◆ **EXERCISE PROMPT**: The response must restate the data exactly, with nothing left out.

-------- DATA FOR PROCESSING

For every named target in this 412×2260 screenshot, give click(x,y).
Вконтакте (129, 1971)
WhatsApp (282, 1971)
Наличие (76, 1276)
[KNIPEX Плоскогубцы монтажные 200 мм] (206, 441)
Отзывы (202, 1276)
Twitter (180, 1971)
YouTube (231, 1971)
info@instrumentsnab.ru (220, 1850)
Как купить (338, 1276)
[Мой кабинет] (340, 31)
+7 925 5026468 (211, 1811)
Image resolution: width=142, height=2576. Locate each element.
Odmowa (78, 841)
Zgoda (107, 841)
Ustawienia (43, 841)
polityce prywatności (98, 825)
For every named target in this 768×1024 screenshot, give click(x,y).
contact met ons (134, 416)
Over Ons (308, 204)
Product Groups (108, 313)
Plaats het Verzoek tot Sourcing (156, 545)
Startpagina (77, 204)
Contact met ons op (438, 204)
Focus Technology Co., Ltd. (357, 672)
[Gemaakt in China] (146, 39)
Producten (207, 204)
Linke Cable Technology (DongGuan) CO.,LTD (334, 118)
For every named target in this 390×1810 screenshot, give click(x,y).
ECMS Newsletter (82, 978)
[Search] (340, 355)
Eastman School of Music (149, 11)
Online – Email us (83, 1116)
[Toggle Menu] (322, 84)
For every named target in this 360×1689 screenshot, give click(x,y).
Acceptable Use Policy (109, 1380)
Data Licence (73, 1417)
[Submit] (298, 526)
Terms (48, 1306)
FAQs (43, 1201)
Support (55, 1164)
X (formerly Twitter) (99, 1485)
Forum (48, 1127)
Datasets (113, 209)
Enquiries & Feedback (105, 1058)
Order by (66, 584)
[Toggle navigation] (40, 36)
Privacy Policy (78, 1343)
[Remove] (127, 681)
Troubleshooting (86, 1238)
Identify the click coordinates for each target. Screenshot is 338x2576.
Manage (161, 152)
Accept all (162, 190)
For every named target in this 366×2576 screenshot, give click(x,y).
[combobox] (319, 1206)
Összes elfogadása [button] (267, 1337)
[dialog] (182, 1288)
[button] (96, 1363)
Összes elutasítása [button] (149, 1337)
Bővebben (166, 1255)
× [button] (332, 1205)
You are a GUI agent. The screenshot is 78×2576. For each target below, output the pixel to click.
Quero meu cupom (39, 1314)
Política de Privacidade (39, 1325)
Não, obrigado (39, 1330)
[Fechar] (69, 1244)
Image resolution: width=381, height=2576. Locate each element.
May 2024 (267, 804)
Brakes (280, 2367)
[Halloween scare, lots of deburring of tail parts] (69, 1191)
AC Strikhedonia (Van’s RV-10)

----------------

◆ **WRITTEN ANSWER**:
For every named target in this 412×2260 screenshot, give click(x,y).
Вконтакте (129, 1971)
WhatsApp (282, 1971)
Наличие (76, 1276)
[KNIPEX Плоскогубцы монтажные 200 мм] (206, 441)
Отзывы (202, 1276)
Twitter (180, 1971)
YouTube (231, 1971)
info@instrumentsnab.ru (220, 1850)
Как купить (338, 1276)
[Мой кабинет] (340, 31)
+7 925 5026468 (211, 1811)
Image resolution: width=142, height=2576. Locate each element.
Odmowa (78, 841)
Zgoda (107, 841)
Ustawienia (43, 841)
polityce prywatności (98, 825)
For every named target in this 768×1024 screenshot, give click(x,y).
contact met ons (134, 416)
Over Ons (308, 204)
Product Groups (108, 313)
Plaats het Verzoek tot Sourcing (156, 545)
Startpagina (77, 204)
Contact met ons op (438, 204)
Focus Technology Co., Ltd. (357, 672)
[Gemaakt in China] (146, 39)
Producten (207, 204)
Linke Cable Technology (DongGuan) CO.,LTD (334, 118)
For every named target in this 390×1810 screenshot, give click(x,y).
ECMS Newsletter (82, 978)
[Search] (340, 355)
Eastman School of Music (149, 11)
Online – Email us (83, 1116)
[Toggle Menu] (322, 84)
For every named target in this 360×1689 screenshot, give click(x,y).
Acceptable Use Policy (109, 1380)
Data Licence (73, 1417)
[Submit] (298, 526)
Terms (48, 1306)
FAQs (43, 1201)
Support (55, 1164)
X (formerly Twitter) (99, 1485)
Forum (48, 1127)
Datasets (113, 209)
Enquiries & Feedback (105, 1058)
Order by (66, 584)
[Toggle navigation] (40, 36)
Privacy Policy (78, 1343)
[Remove] (127, 681)
Troubleshooting (86, 1238)
Identify the click coordinates for each target. Screenshot is 338x2576.
Manage (161, 152)
Accept all (162, 190)
For every named target in this 366×2576 screenshot, give click(x,y).
[combobox] (319, 1206)
Összes elfogadása [button] (267, 1337)
[dialog] (182, 1288)
[button] (96, 1363)
Összes elutasítása [button] (149, 1337)
Bővebben (166, 1255)
× [button] (332, 1205)
You are a GUI agent. The screenshot is 78×2576. For each target below, output the pixel to click.
Quero meu cupom (39, 1314)
Política de Privacidade (39, 1325)
Não, obrigado (39, 1330)
[Fechar] (69, 1244)
Image resolution: width=381, height=2576. Locate each element.
May 2024 (267, 804)
Brakes (280, 2367)
[Halloween scare, lots of deburring of tail parts] (69, 1191)
AC Strikhedonia (Van’s RV-10)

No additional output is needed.